SUPPLIED RECORDS:
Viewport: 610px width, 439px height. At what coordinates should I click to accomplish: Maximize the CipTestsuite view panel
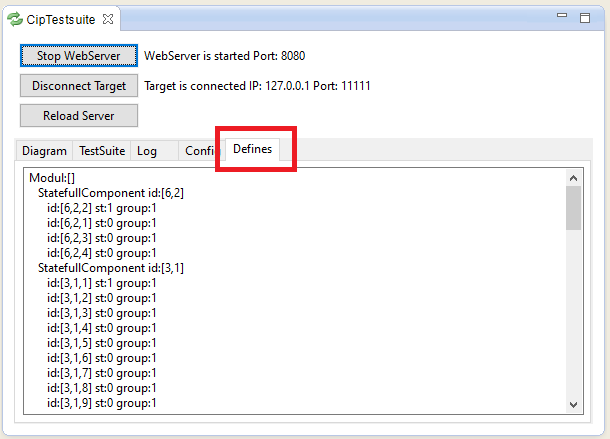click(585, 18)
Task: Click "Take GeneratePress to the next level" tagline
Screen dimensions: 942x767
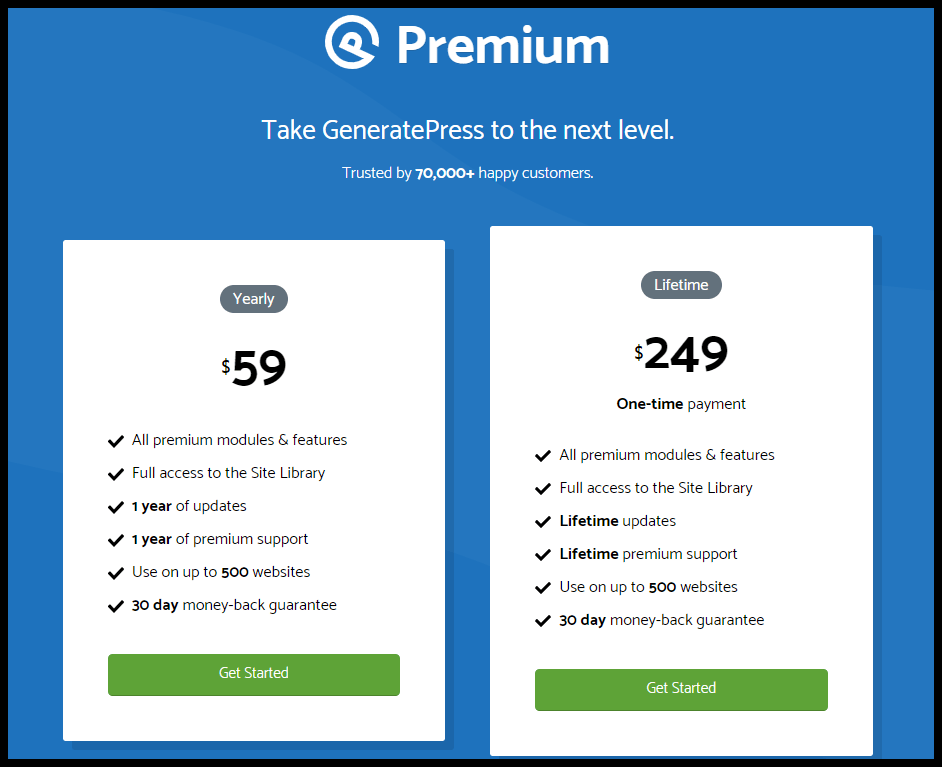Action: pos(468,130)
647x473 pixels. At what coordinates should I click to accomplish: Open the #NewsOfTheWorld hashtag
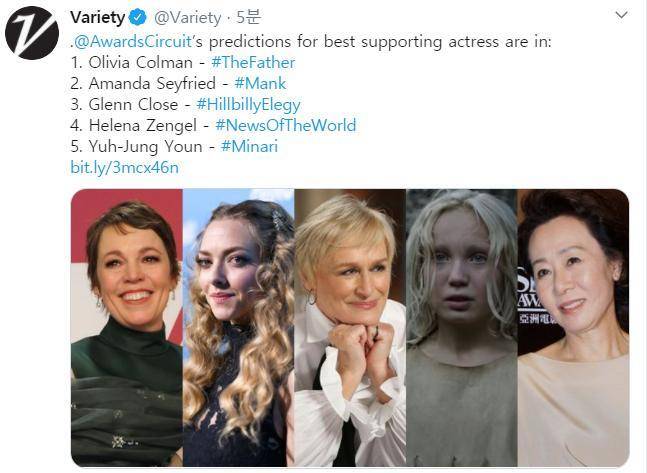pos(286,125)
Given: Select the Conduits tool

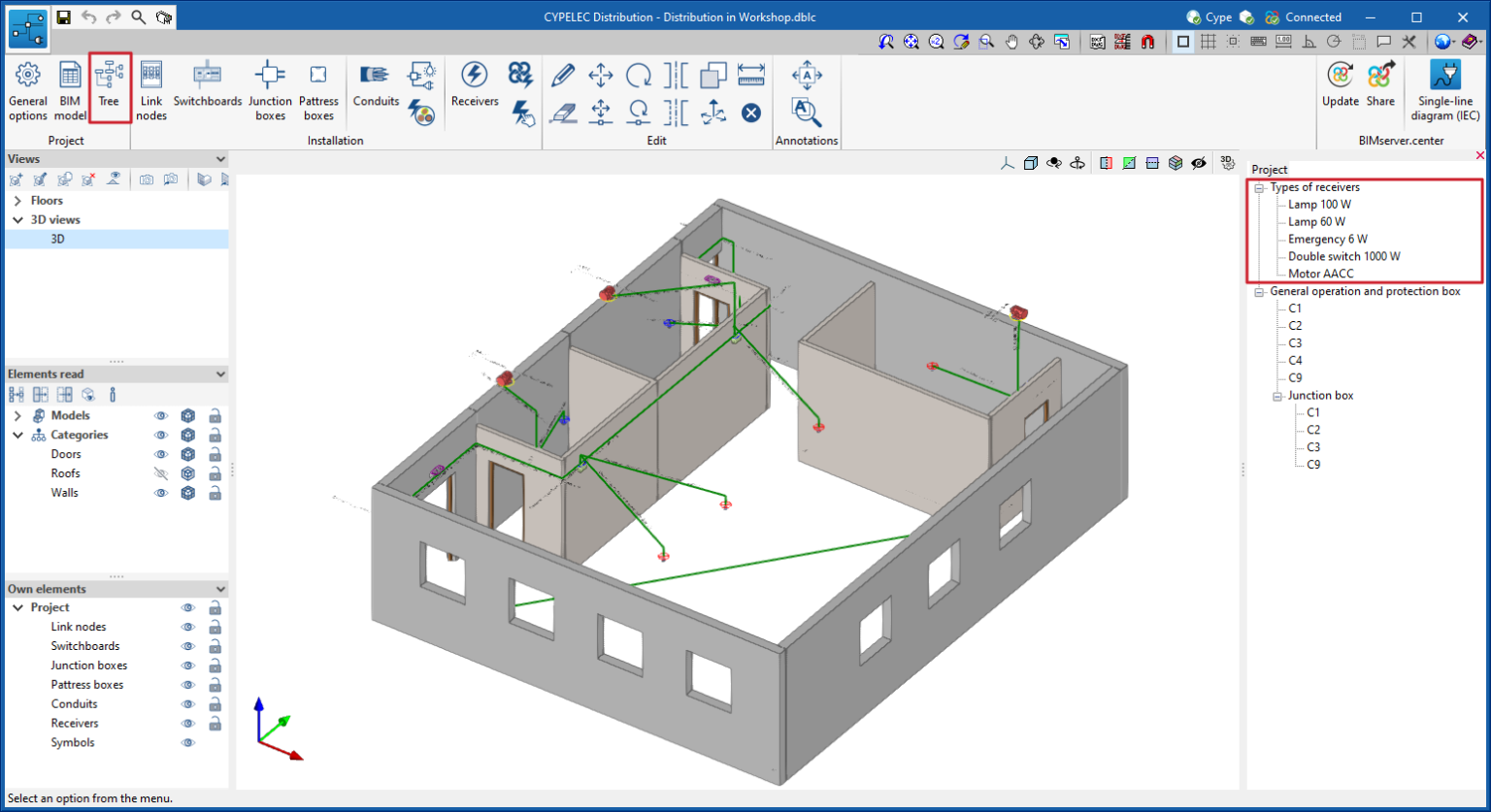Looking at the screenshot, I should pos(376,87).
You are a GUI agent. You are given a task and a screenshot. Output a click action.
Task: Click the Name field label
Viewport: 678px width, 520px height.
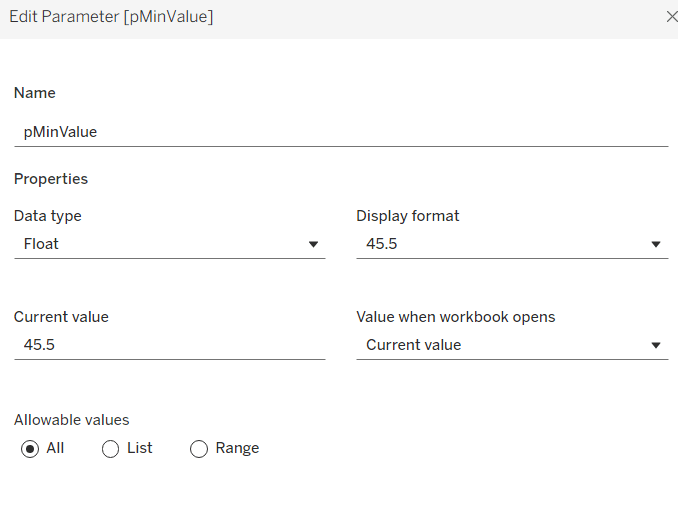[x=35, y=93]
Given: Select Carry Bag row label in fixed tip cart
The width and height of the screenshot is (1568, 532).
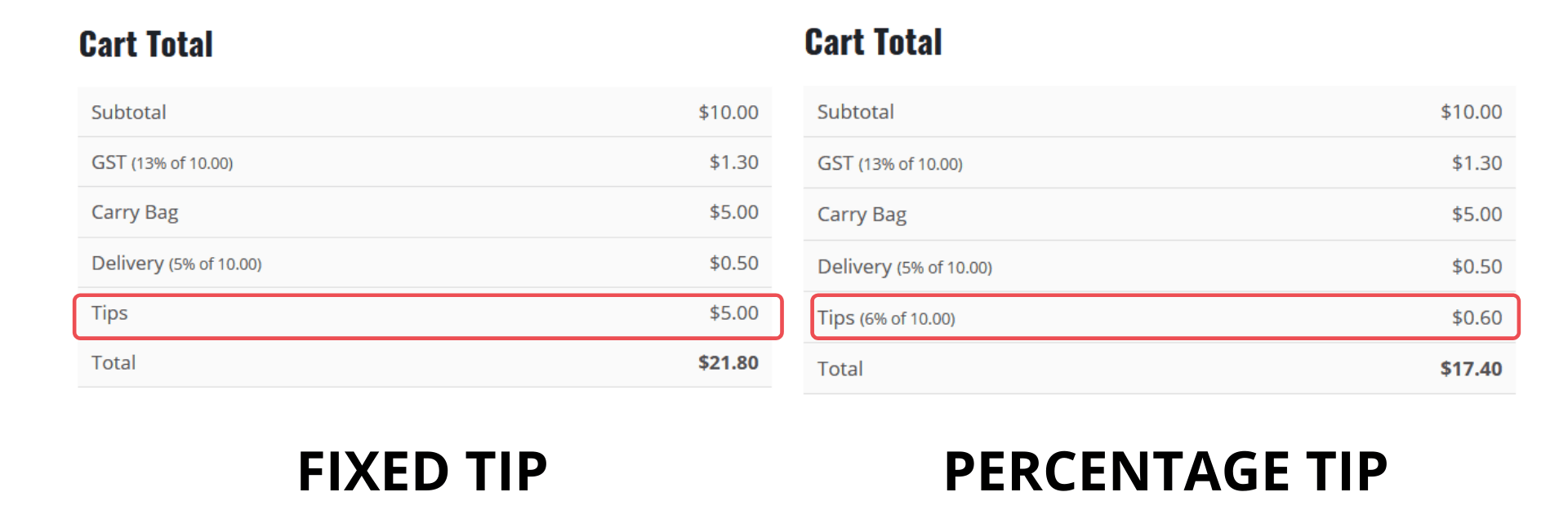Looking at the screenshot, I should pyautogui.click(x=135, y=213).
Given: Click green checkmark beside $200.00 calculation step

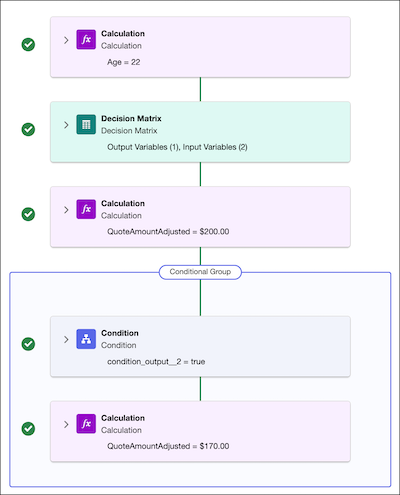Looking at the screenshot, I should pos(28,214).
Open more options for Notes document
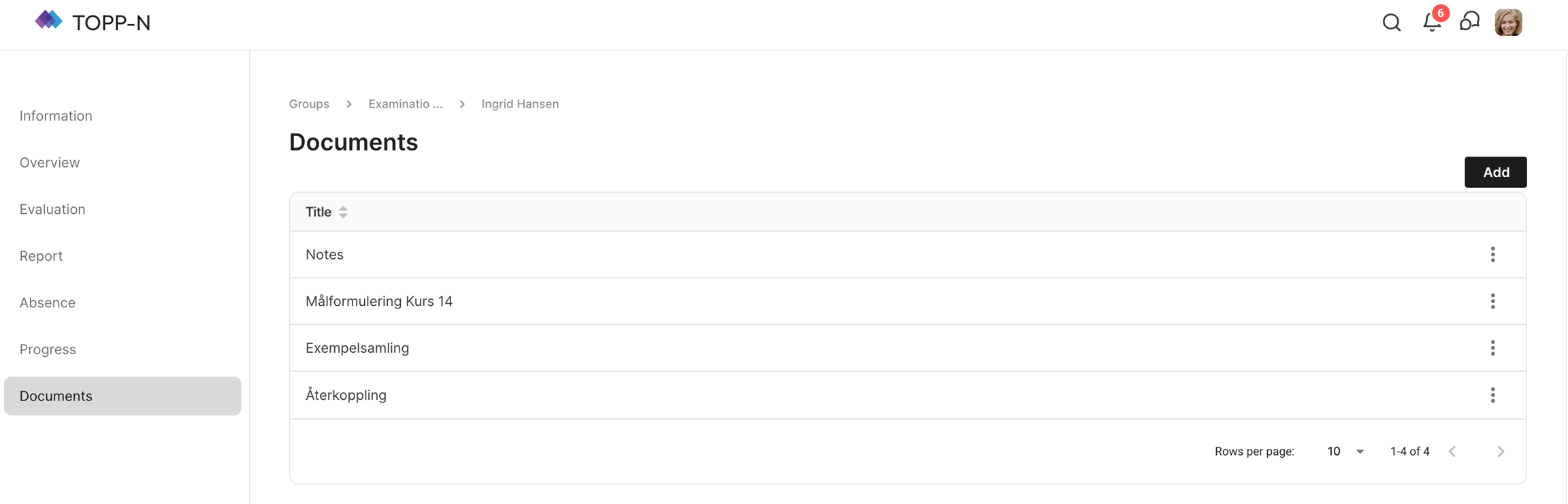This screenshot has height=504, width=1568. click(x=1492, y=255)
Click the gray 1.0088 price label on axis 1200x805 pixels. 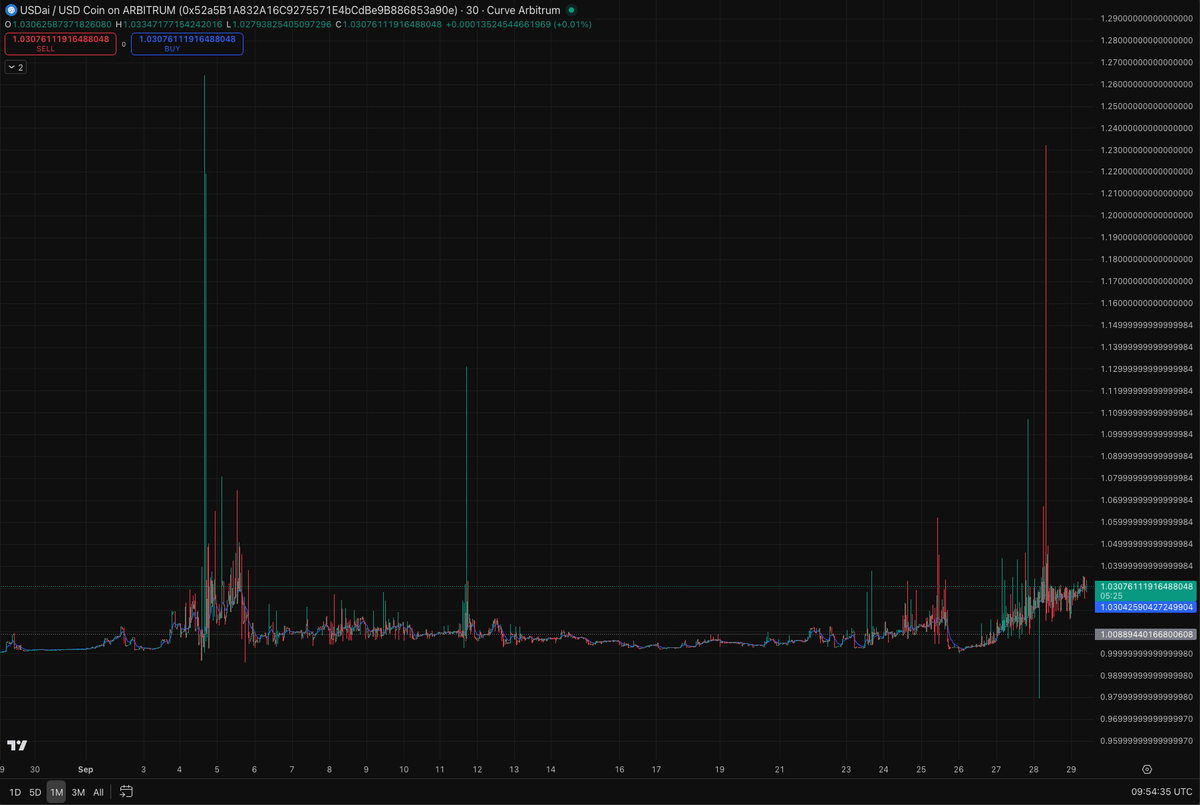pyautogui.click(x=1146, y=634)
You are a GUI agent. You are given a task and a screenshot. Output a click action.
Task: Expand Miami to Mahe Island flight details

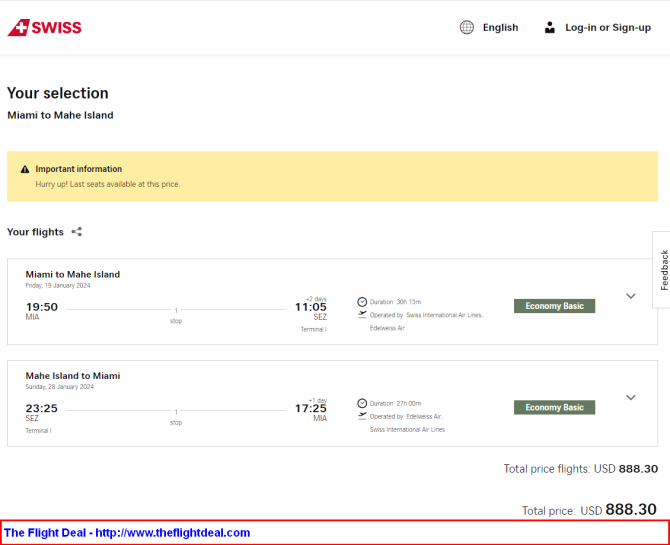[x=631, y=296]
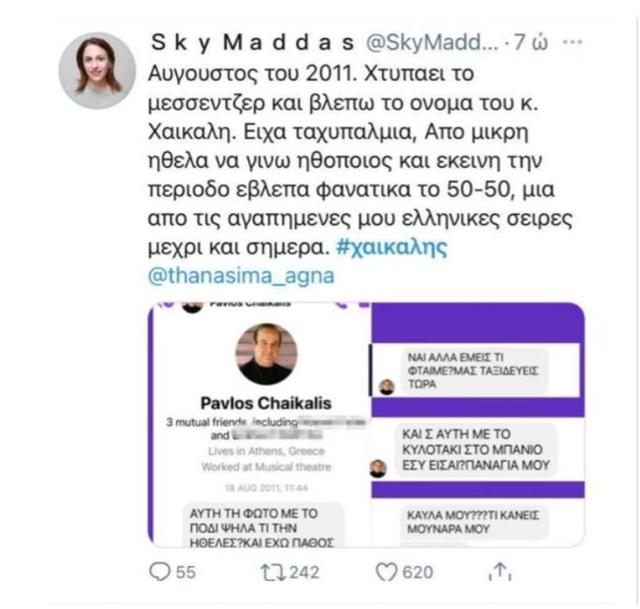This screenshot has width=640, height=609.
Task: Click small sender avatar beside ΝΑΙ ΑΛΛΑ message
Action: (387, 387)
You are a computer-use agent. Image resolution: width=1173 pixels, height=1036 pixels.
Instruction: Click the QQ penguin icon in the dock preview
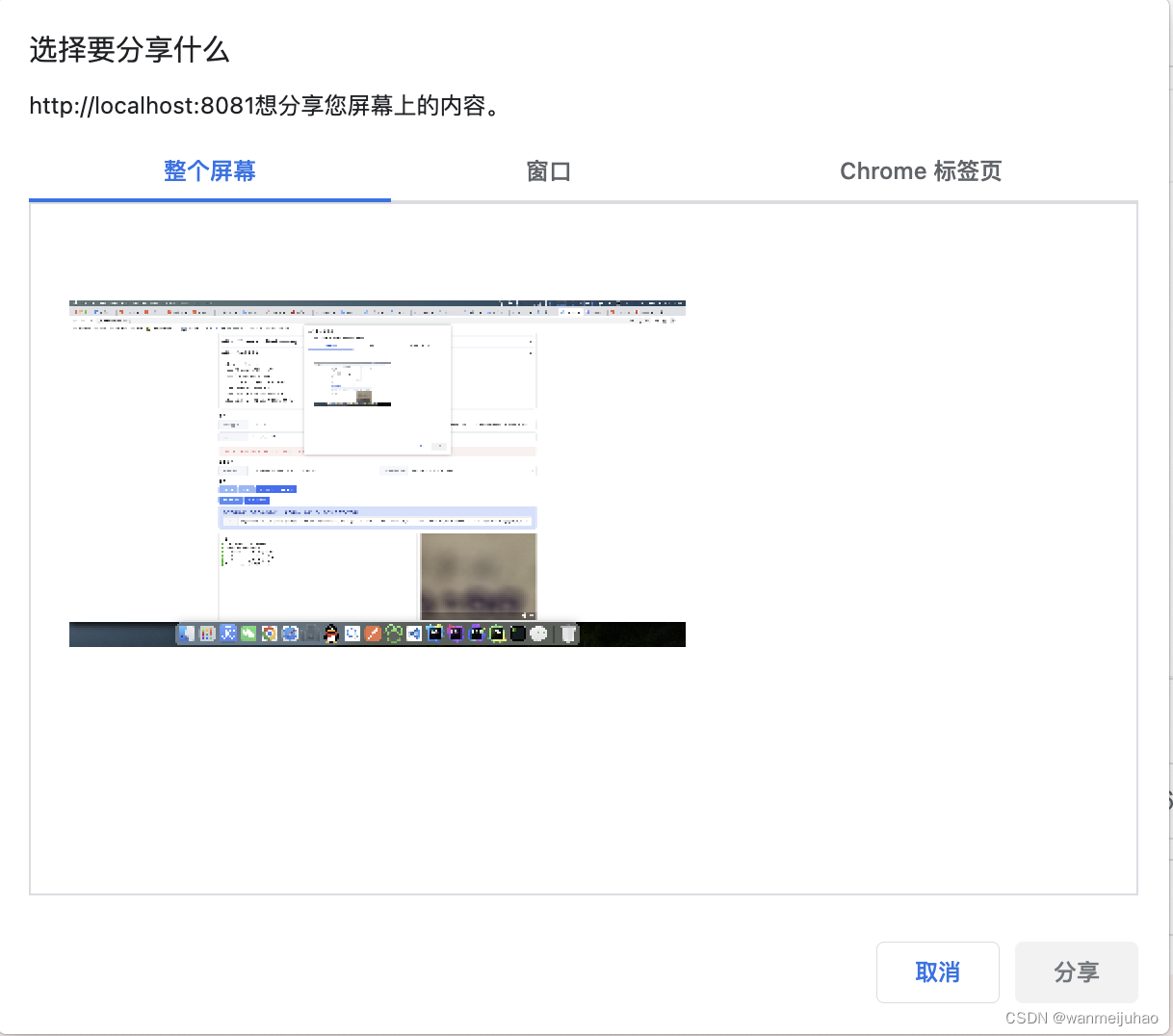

EXERCISE GOAL:
Would you write out exactly the lines of the data from the one holding "You are a computer-use" to the final line, both included, with pictures left out?

RESULT BELOW:
You are a computer-use agent. Image resolution: width=1173 pixels, height=1036 pixels.
Instruction: Click the QQ penguin icon in the dock preview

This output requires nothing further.